The Marine kneeled down so that he was level with her and smiled sympathetically at the girl. He had a daughter about her age who he knew would be petrified if she was in this girl's shoes. He knew he needed to distract the girl so that her mom's body could be taken away and she wouldn't have to see the horrific state of her mom. No child should ever have to go through what this girl was going through, and it broke his heart to see her alone and afraid like she was. “What's your name?” He asked in a low, quiet voice. She didn't answer but just stared up at him with wide, terrified and confused eyes. “My name is Jason.” He looked at her giraffe, then back at her. “You know, I have a daughter about your age. Her name's Maria and she really likes giraffes too. She has a BIIIIG yellow one, kinda like yours.” he continued as he pointed to her giraffe. “She named him Bananas. What's your giraffe's name?” He waited for her answer patiently, seeing in her eyes that she was interested...and distracted.

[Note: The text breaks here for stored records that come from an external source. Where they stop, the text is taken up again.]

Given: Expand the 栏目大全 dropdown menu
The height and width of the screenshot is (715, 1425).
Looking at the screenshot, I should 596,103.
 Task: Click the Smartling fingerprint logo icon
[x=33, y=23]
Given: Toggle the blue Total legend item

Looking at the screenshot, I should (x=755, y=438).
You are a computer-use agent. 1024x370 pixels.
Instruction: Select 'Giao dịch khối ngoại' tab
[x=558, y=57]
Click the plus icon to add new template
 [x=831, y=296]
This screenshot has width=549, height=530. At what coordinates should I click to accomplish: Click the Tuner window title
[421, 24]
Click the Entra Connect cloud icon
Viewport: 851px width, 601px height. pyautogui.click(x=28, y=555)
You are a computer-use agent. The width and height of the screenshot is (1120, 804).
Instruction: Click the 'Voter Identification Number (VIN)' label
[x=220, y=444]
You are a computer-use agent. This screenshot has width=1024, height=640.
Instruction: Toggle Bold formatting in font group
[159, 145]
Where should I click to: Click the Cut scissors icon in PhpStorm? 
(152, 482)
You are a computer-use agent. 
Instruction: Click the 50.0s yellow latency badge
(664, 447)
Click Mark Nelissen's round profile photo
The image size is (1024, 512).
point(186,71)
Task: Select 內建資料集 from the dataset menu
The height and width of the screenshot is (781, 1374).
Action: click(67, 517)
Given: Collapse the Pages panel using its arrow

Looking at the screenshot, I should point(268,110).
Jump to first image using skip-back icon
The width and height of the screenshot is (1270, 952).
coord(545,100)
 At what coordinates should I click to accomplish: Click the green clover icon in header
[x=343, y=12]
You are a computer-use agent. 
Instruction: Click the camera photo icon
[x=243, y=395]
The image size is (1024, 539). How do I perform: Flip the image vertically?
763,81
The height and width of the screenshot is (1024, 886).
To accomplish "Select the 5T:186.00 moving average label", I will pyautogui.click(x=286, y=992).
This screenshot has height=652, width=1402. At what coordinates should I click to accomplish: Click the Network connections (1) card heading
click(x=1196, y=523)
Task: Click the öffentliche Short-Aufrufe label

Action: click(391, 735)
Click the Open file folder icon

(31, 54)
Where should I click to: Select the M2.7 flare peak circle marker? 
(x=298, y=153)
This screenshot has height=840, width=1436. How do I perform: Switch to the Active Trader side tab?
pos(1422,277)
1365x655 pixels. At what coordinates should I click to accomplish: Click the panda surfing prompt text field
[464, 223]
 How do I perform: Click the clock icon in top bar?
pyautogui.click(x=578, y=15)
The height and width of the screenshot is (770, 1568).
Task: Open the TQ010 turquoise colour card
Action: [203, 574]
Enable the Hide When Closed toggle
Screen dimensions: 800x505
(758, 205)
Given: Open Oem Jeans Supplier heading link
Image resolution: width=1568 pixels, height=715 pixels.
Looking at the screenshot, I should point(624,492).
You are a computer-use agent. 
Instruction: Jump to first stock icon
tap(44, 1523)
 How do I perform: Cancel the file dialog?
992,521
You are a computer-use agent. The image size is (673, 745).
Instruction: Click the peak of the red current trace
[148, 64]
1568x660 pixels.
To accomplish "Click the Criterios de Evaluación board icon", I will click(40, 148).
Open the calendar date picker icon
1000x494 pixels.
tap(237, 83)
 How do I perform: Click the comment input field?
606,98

“His..his name is B-Benny.” She answered in a small voice. She held Benny close and tightly, looking deep into the Marine's eyes and took a small step towards him. He reminded her of her daddy, who Mommy had said was overseas in a desert; she'd never met daddy but had seen pictures of him. He was big like this Marine...she wondered if the Marine was huggable like her daddy?
The Marine cocked his head slightly and smiled. “Benny, huh? That sounds like a good name for a giraffe!” He watched her inch closer and said “Well, would you and Benny like some lunch? I think we could find you something and I know you're probably hungry.” She nodded eagerly and hugged her giraffe tighter. The Marine held out a large hand to her, but was pleasantly surprised when she ran to him and wrapped her arms around his neck instead. In one swift but gentle moment, he hugged her back and picked her up, holding her with her face towards him and the gym so that she didn't have to see the men taking her mom away again. They nodded their thanks to him without saying a word; there was not a dry tear in the hallway as she tucked her face into his neck and hugged her giraffe against his chest. “It's okay, Sweety, everything's going to be o-kay.” He cooed softly to her while rubbing a hand on her back gently. Once the men and the body bag were out of sight, he turned and walked back towards the gym again; another guard had already been summoned to take his place at the door.
I turned back to the doors and reached for the handle once more, swinging it open, and stepped outside, into a bright white light. I woke up at that point in time, covered in sweat and crying. That was definitely one of the more difficult premonitions to see and I hope it never comes real.